Seriously, in this kind market?
If everything craps out again, you'll just buy more of NOK?

By their very definition, people who invest in a company for the short term are interested in short-term results. That's not to say that they're hostile to the company doing well in the long term, but it really doesn't matter to them one way or another. Would any short term investor care if Nokia blew up a year from now, as long as they sold their shares for a profit before that happened?
There are different kinds of investors with different horizons. But even the long term one should pay attention to a company's current well being.

They have to have short-medium and long term gameplans. You can't just bet the farm on a company's long term game plan when they're facing immediate risks.

They need to juggle between their current and long term needs all the time.

A CEO (or other board member) should not be making financial decisions in a company to cater to short term investors. Heck, not many short term investors even vote for board members (they often don't even hold the stock long enough to vote).
Again, that's the text book idealized case; but the fact is that CEOs, especially one who's in Elop's position need to make quick and immediate changes that show publishable performance. That's how the media works now; otherwise he may not get adequate support to complete his med-long term plans.

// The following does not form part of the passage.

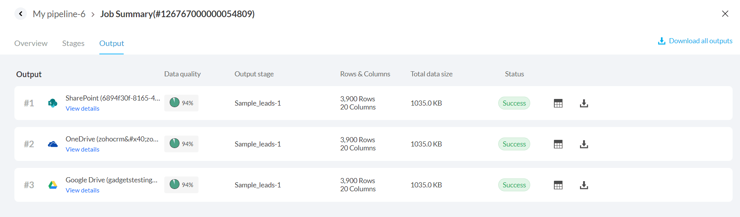View details for SharePoint output
This screenshot has height=217, width=740.
pos(83,109)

While a board does not directly work for the shareholders it's supposed to be responsible for managing the company to the general benefit of the shareholders. Fiddling with things to generate short term price fluctuations is not any healthier for a company's financial well-being than yo-yo diets are for a person's biologic health.
Yes, that's how things are supposed to work. Maemo was supposed to be a big hit too on step 5 of 5. And Jakssi was supposed to be the CEO.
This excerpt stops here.